- [Task statement] Here are some records. Repeat them all exactly.

- [Input for this task]
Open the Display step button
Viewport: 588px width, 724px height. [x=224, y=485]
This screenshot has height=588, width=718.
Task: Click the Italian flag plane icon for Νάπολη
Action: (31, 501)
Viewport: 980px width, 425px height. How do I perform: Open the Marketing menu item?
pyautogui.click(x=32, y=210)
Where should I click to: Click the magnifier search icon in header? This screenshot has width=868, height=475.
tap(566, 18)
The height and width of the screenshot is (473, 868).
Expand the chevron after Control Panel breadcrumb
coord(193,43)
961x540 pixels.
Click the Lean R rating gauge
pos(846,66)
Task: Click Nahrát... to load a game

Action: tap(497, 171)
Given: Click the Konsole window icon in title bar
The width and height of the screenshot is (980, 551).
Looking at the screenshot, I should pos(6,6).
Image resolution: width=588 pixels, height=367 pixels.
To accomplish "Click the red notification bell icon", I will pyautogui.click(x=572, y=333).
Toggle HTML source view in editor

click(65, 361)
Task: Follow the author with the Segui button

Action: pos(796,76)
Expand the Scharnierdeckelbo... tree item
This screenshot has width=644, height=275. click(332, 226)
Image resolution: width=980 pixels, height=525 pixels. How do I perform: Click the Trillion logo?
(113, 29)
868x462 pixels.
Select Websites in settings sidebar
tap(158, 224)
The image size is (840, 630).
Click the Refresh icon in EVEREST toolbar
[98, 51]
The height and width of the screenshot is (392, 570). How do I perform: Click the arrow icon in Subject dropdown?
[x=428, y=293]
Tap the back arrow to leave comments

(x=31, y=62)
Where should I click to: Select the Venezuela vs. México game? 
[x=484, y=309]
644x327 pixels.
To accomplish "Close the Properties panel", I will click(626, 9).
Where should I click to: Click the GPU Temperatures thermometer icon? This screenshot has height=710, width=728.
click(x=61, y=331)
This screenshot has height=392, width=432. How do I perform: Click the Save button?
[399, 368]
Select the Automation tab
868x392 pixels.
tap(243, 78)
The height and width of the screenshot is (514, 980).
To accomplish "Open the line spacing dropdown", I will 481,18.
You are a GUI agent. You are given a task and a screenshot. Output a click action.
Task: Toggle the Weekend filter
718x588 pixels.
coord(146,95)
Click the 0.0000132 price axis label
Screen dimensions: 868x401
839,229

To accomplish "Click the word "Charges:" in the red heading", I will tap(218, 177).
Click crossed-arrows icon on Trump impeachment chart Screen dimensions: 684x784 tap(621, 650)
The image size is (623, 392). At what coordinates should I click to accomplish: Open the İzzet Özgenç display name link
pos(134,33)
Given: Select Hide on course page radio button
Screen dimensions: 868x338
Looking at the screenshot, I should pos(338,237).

- [Solution to this exercise]
Open the Display step button
Viewport: 588px width, 724px height. [x=224, y=485]
This screenshot has height=588, width=718.
Task: Click the Italian flag plane icon for Νάπολη
Action: (31, 501)
Viewport: 980px width, 425px height. How do I perform: Open the Marketing menu item?
pyautogui.click(x=32, y=210)
Where should I click to: Click the magnifier search icon in header? This screenshot has width=868, height=475.
tap(566, 18)
The height and width of the screenshot is (473, 868).
Expand the chevron after Control Panel breadcrumb
coord(193,43)
961x540 pixels.
Click the Lean R rating gauge
pos(846,66)
Task: Click Nahrát... to load a game

Action: tap(497, 171)
Given: Click the Konsole window icon in title bar
The width and height of the screenshot is (980, 551).
Looking at the screenshot, I should pos(6,6).
Image resolution: width=588 pixels, height=367 pixels.
To accomplish "Click the red notification bell icon", I will pyautogui.click(x=572, y=333).
Toggle HTML source view in editor

click(65, 361)
Task: Follow the author with the Segui button

Action: pos(796,76)
Expand the Scharnierdeckelbo... tree item
This screenshot has width=644, height=275. click(332, 226)
Image resolution: width=980 pixels, height=525 pixels. How do I perform: Click the Trillion logo?
(113, 29)
868x462 pixels.
Select Websites in settings sidebar
tap(158, 224)
The image size is (840, 630).
Click the Refresh icon in EVEREST toolbar
[98, 51]
The height and width of the screenshot is (392, 570). How do I perform: Click the arrow icon in Subject dropdown?
[x=428, y=293]
Tap the back arrow to leave comments

(x=31, y=62)
Where should I click to: Select the Venezuela vs. México game? 
[x=484, y=309]
644x327 pixels.
To accomplish "Close the Properties panel", I will click(626, 9).
Where should I click to: Click the GPU Temperatures thermometer icon? This screenshot has height=710, width=728.
click(x=61, y=331)
This screenshot has height=392, width=432. How do I perform: Click the Save button?
[399, 368]
Select the Automation tab
868x392 pixels.
tap(243, 78)
The height and width of the screenshot is (514, 980).
To accomplish "Open the line spacing dropdown", I will 481,18.
You are a GUI agent. You are given a task and a screenshot. Output a click action.
Task: Toggle the Weekend filter
718x588 pixels.
coord(146,95)
Click the 0.0000132 price axis label
Screen dimensions: 868x401
839,229

To accomplish "Click the word "Charges:" in the red heading", I will tap(218, 177).
Click crossed-arrows icon on Trump impeachment chart Screen dimensions: 684x784 tap(621, 650)
The image size is (623, 392). At what coordinates should I click to accomplish: Open the İzzet Özgenç display name link
pos(134,33)
Given: Select Hide on course page radio button
Screen dimensions: 868x338
Looking at the screenshot, I should pos(338,237).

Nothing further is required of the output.